■ Work item:
Needed from the data below: all lines that contain the word "height".

§

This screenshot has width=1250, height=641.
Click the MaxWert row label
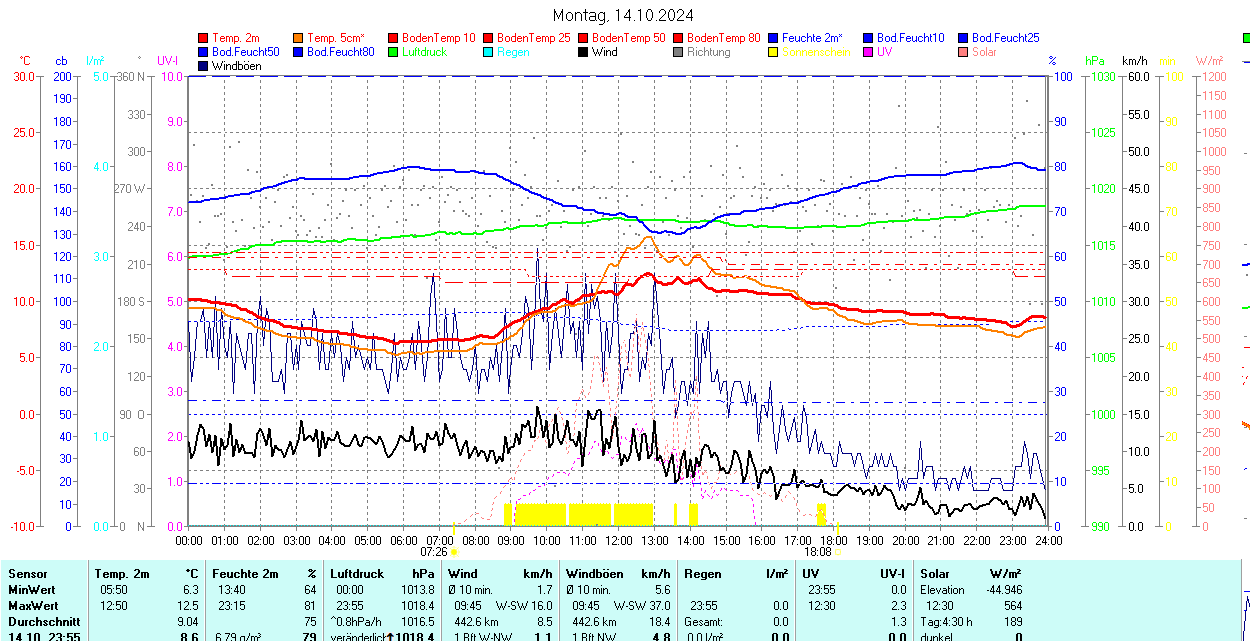[32, 606]
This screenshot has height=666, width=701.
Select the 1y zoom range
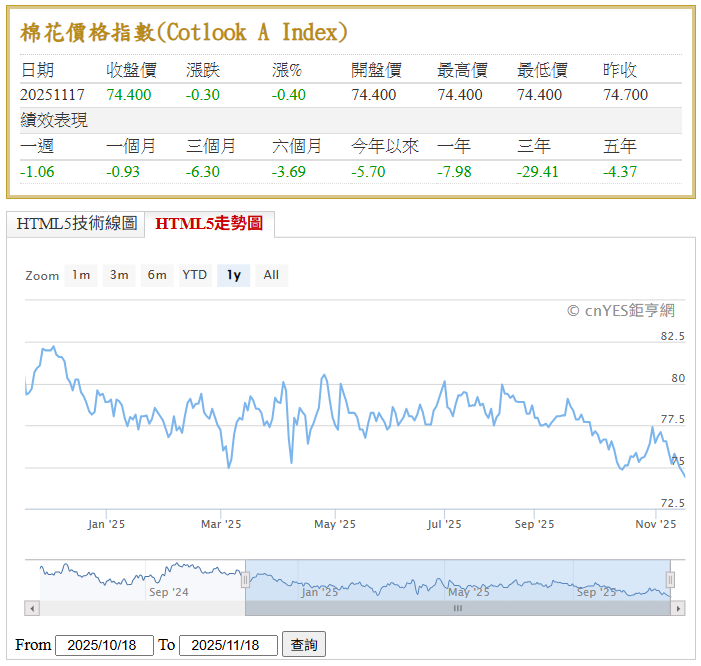[233, 275]
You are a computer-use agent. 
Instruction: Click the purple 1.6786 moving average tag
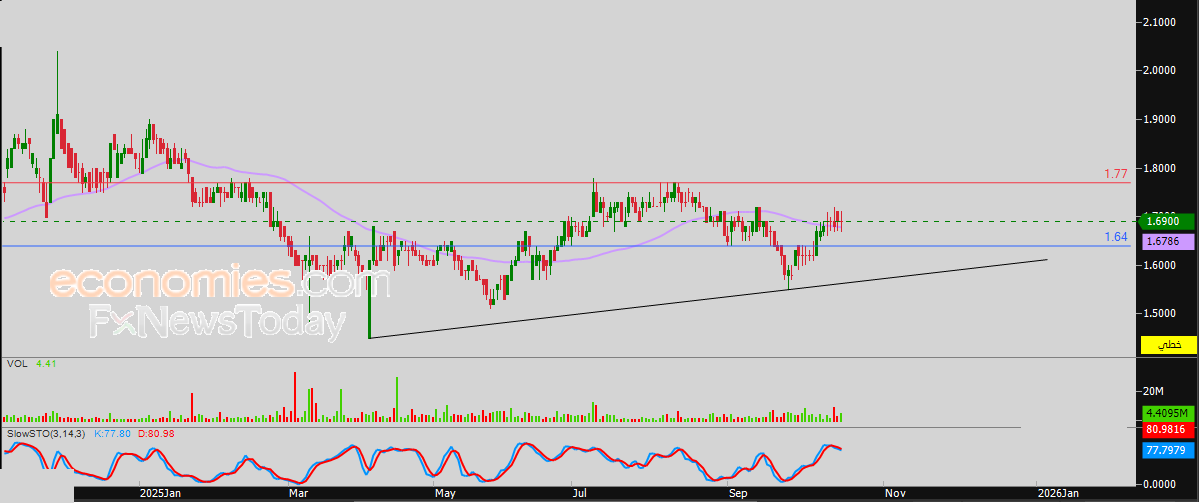(1168, 242)
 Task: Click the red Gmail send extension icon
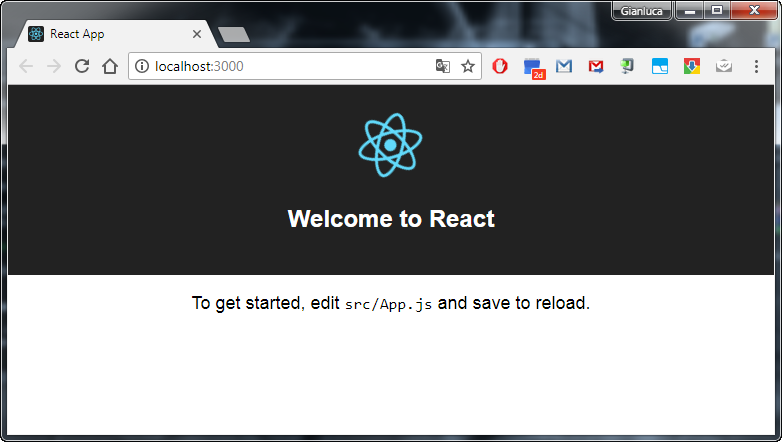tap(596, 66)
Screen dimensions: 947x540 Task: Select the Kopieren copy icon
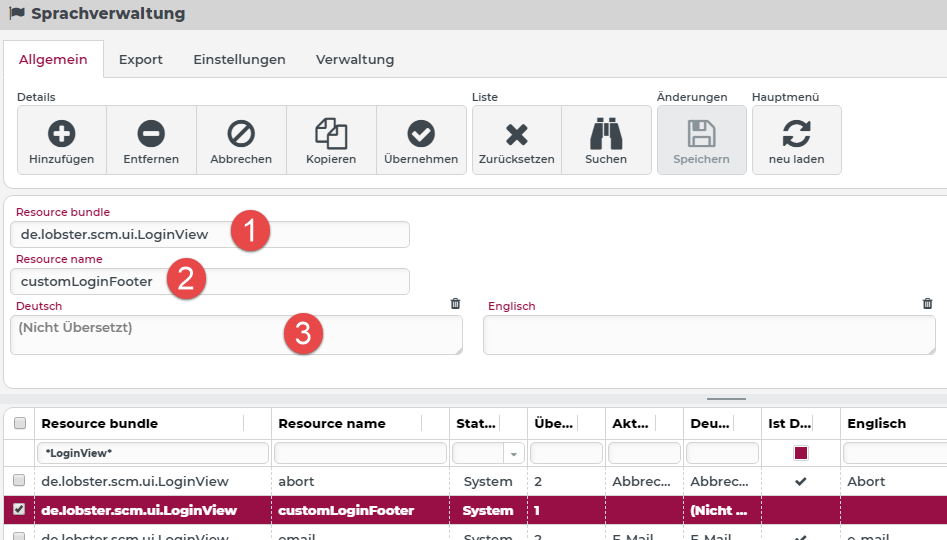(x=331, y=133)
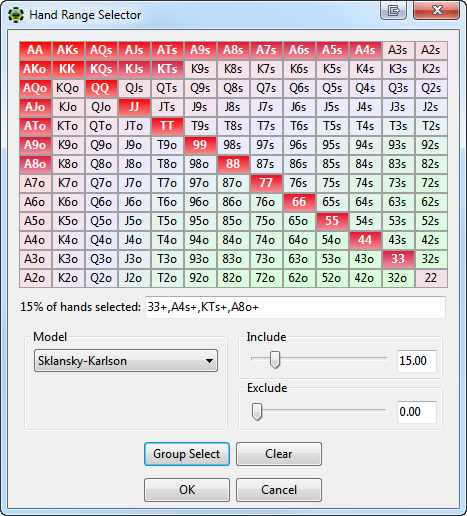The image size is (467, 516).
Task: Click the poker chip application icon in title bar
Action: coord(16,15)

§

■ Result:
This screenshot has width=1250, height=641.
This screenshot has height=666, width=701.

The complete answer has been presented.